Allein für das Vorlesen der Liste der Waffen, die der Mann illegal besaß, benötigte Staatsanwalt Volker Blindert trotz hohen Lesetempos länger als zweieinhalb Minuten.
Was die Verhandlung am Amtsgericht zutage förderte, ging aber noch deutlich weiter. Der jahrelange Jungjäger-Ausbilder hatte die selbst hergestellte Munition auch zur Schießausbildung verkauft. Das Groteske: Nahezu jeder der örtlichen Jäger wusste davon, niemand unternahm etwas dagegen. Wohl auch, weil der Angeklagte vor allem als gutmütiger und hilfsbereiter Mensch gerade unter Waffenbesitzern bekannt war. "Wenn jemand etwas gebraucht hat, dann wusste er, dass mein Mandant helfen konnte", sagte Verteidiger Dr. Günther Grün. Der Angeklagte reparierte auch Waffen, baute sogar welche selbst. Darunter auch mehrere Schießkugelschreiber. Mindestens zwei davon hat er laut Anklage sogar verschenkt. Und es sei schon zu Unfällen mit diesen gefährlichen Waffen gekommen.
Ob er wusste, dass das alles verboten ist, wollte der Vorsitzende vom recht wortkargen Angeklagten wissen. "Ich hatte mir da keine Gedanken gemacht", sagte dieser.

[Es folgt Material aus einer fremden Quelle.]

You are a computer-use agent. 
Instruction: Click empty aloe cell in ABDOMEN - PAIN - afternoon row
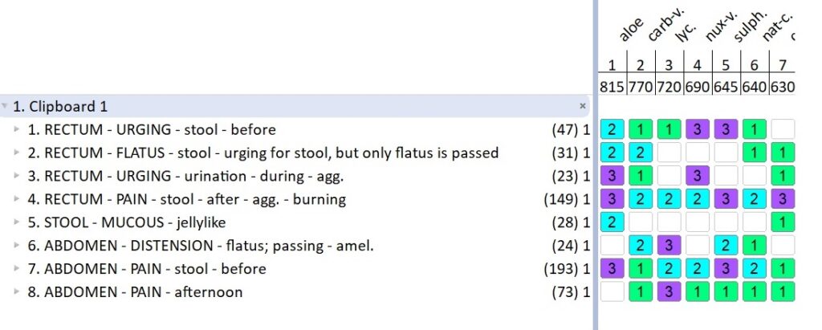(x=611, y=292)
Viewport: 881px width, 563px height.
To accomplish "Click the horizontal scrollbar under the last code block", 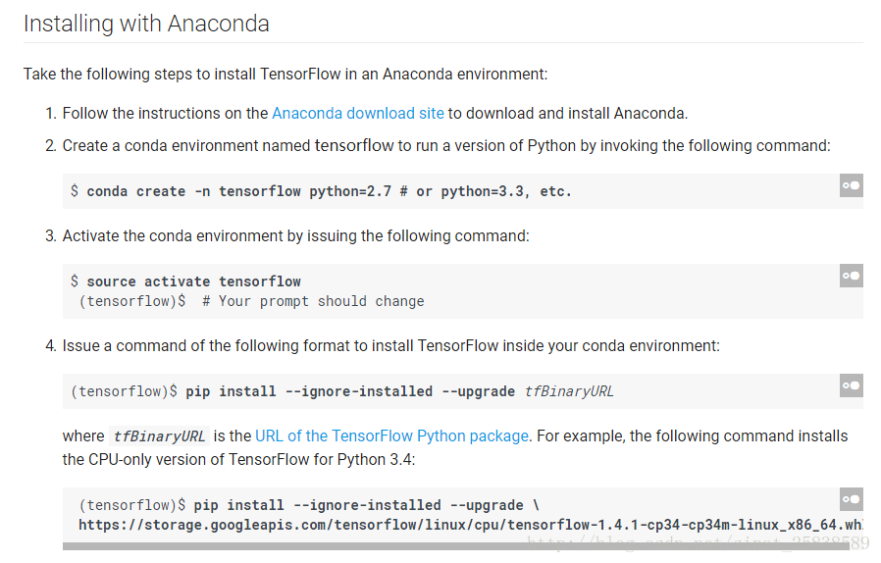I will [455, 546].
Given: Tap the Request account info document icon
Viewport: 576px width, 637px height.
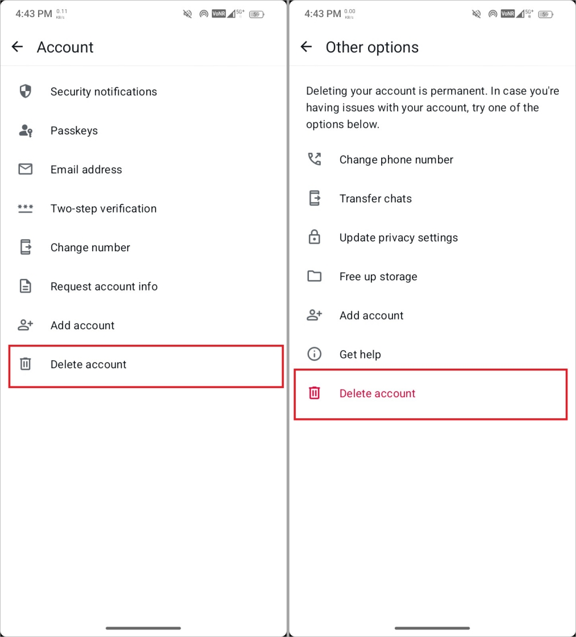Looking at the screenshot, I should 25,286.
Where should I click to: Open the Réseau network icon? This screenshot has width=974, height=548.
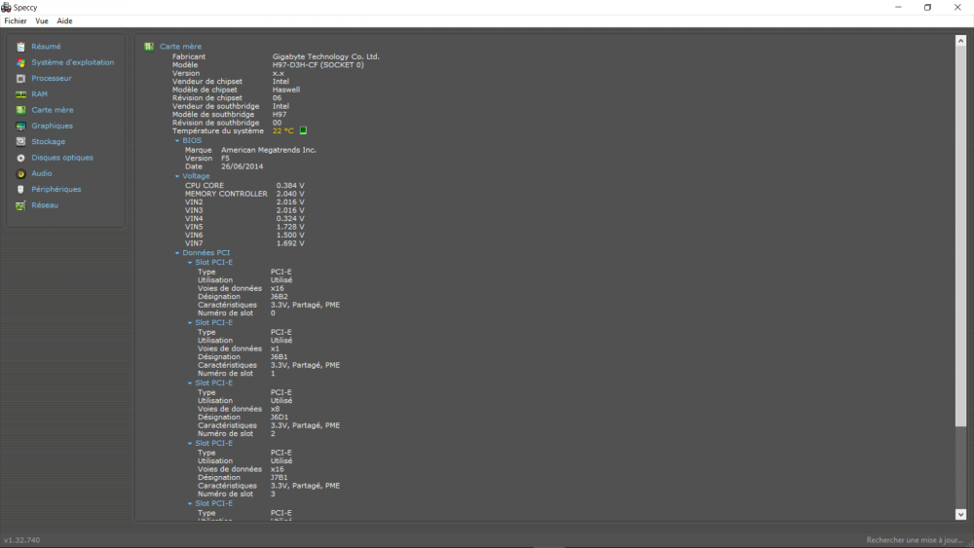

Er habe eben auch mal an Waffen "rumgespielt" und "Dinge ausprobiert".
Am Ende konnte das Gericht gar nicht alle Details der Anklage mündlich verhandeln, es hätte den Rahmen gesprengt. Staatsanwalt Blindert forderte wegen mehrerer Verstöße gegen das Waffengesetz, eines Verstoßes gegen das Sprengstoffgesetz und eines Verstoßes gegen das Kriegswaffenkontrollgesetz zwei Jahre und sechs Monate Gefängnis für den Beschuldigten.
30 neue Ermittlungsverfahren


Strafmildernde Umstände sah der Staatsanwalt im Geständnis und in der Kooperation des Jägers. Durch seine Mithilfe sind rund 30 weitere Ermittlungsverfahren mit waffenrechtlichem Hintergrund gegen andere Personen angelaufen. Die Verteidigung forderte eine Strafe auf Bewährung. Das Gericht folgte diesem Antrag und verurteilte den 59-Jährigen zu einer Freiheitsstrafe von zwei Jahren, ausgesetzt zur Bewährung. Zusätzlich muss er 1500 Euro Geldbuße an einen gemeinnützigen Verein zahlen. Staatsanwaltschaft und Verteidigung verzichteten auf Rechtsmittel, das Urteil ist damit rechtskräftig.
"Ihm wurde es auch zu leicht gemacht", führte Verteidiger Grün aus. Nie habe die zuständige Ordnungsbehörde des Eifelkreises Bitburg-Prüm den Mann kontrolliert, sagte auch Richter May mit durchaus kritischem Unterton in der Urteilsbegründung. Und das, obwohl der Behörde bekannt war, dass der Mann auch rund 140 legale Waffen besaß.